When Professor [ _ ] Says My Poor Memory Is Why I’ll Never Be Great

I am not remembering how oikos and logos
join hands in The Song of the Earth, I am remembering
the way my breath made frosted fairies in the air
outside of the coffee shop on 14th avenue
where I first sat and cracked the spine.
I am remembering the crows that congregated
in the blue clamor of that cold morning, remembering
the way my tongue tapped at the roof
of my mouth in finale of corvid.
I am remembering the crater I discovered in the butter
the night before, scrape of cat tongue,
and the resinous perfume of the juniper bush in winter.

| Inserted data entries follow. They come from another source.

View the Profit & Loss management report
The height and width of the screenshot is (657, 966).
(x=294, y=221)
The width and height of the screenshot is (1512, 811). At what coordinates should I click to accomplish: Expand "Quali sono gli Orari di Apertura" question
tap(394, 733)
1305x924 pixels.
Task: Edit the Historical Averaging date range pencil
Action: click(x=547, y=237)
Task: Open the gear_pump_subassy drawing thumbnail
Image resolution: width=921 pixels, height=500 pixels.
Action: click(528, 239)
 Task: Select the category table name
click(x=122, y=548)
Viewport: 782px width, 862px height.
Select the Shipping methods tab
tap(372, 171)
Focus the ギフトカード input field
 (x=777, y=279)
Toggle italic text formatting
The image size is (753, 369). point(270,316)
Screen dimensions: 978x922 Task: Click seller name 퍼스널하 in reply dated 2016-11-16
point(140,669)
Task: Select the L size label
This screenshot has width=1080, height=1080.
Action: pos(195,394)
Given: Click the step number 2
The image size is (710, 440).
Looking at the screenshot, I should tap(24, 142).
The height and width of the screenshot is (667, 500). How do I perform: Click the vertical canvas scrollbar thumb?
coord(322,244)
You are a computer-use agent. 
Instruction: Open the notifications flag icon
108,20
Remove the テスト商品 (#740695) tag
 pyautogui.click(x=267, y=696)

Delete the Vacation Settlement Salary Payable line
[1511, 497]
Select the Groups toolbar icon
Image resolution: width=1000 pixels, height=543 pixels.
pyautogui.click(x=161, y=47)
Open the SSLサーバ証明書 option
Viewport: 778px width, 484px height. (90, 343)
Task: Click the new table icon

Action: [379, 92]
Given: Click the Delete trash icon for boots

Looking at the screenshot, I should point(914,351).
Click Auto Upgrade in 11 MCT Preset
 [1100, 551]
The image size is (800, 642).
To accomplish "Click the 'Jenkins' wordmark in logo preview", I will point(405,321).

I am remembering the mutant strawberry
from the summer, two heads sprouting from green hair,
and the coyote that stood alone on the wet pavement
of the middle road, night’s rain and headlights,
the resplendency of home-hunger.
I am remembering how urgent the river looked
on my walk to this office, how deceptively it moved,
remembering how, once, it held me too close,
far too close, and how an eagle bisected
the river’s path just a minute before the embrace,
the million black pupils of the hillside rudbeckia gazing up,
seeing something I could only feel.
I am remembering the gentle rock of the boat in July
when the engine went out and shore was just a concept,
a thought spoken in a dream, the endless blue,
and every color just a concept, remembering
how language unspooled in those hours
watching the evening light paint my image on the sea.